The Strategy of Cooperative Community Tool Banks:
Instead of relying purely on penalizing farmers, the initiative addresses the root economic bottlenecks: access and affordability. Stubble burning traditionally occurs because small farmers face incredibly tight time windows between the autumn paddy harvest and winter wheat sowing, making machinery rentals from the open market prohibitively expensive.
The HDFC Bank Parivartan model fundamentally changed this dynamic by establishing community tool banks.
Affordable In-Situ Management:
The project procured and donated more than 450 advanced agricultural machines—including Balers, Super Seeders, Smart Seeders, and Mittar Seeders directly to over 140 farmer cooperatives and Farmer Producer Organisations (FPOs). This allows small-scale farmers to rent equipment at nominal rates. During peak harvest windows, the project also deployed 800 rented tractors to clear bottlenecks.
Using specialized seeders allows for in-situ (on-field) residue management. The machine mulches the leftover paddy straw back into the ground while simultaneously preparing the soil, sowing wheat seeds, and applying fertilizer in a single, streamlined operation. This process preserves vital soil nutrients that are otherwise destroyed by fire.
Profitable Ex-Situ Solutions:
For farms where on-field mixing isn’t viable, the project utilizes mechanical balers to compress, bundle, and clear the straw quickly. To turn this waste into an economic asset, the initiative has mentored over 30 local youth to launch straw aggregation startups.
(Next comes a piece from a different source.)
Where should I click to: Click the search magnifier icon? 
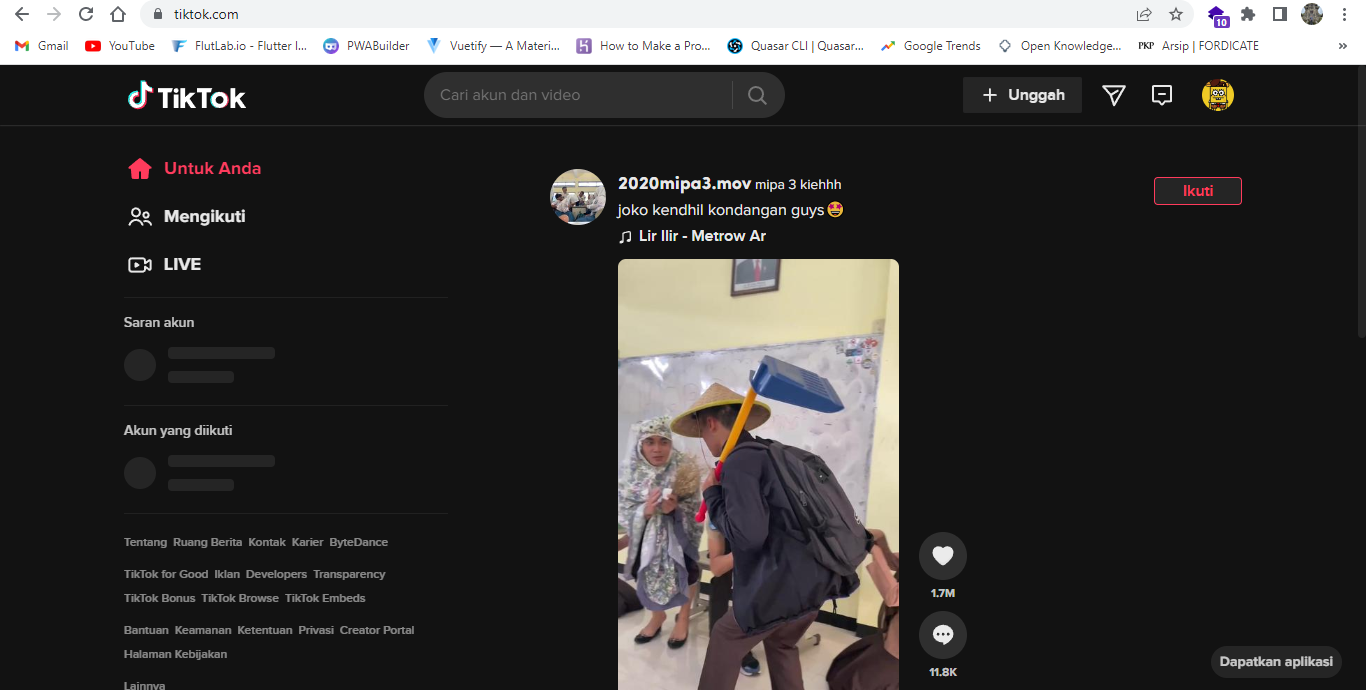(757, 94)
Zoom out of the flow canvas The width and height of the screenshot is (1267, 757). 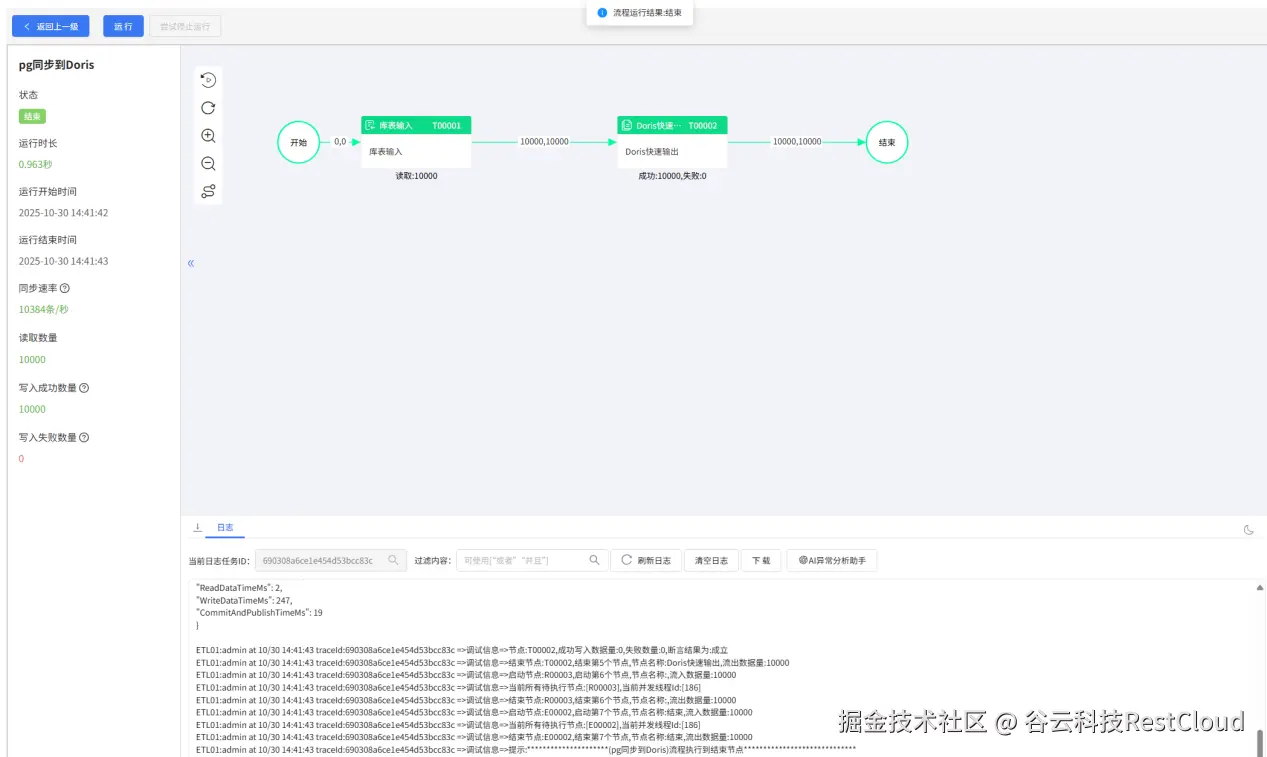point(208,163)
The collected biomass is now routed into clean energy infrastructure, which includes:
- 18 village-level biogas units already operational.
- 2 bio-pelletization plants currently being established.
- 1 bio-fertilizer plant in development to convert agri-waste back into organic soil inputs.
- Driving Behavior Change from the Ground Up
“Stubble burning is not simply an agricultural habit it is a systemic challenge rooted in economics, access, and awareness,” said Nusrat Pathan, Head of CSR at HDFC Bank. By tackling all three pillars simultaneously, the program has fostered deep community ownership.
Through thousands of village-level training sessions organized alongside state Agriculture Departments, farmers are shifting from treating paddy straw as a seasonal hazard to viewing it as a soil-enriching asset. Local success stories, like Gurmeet Singh from Ludhiana who halved his management costs, have turned former practicing farmers into the strongest advocates for the zero-burning movement.
As the program moves into its 2026–2027 cycle, HDFC Bank Parivartan and the CII Foundation plan to expand the model into new villages, creating a scalable, self-sustaining blueprint for agricultural climate resilience across North India.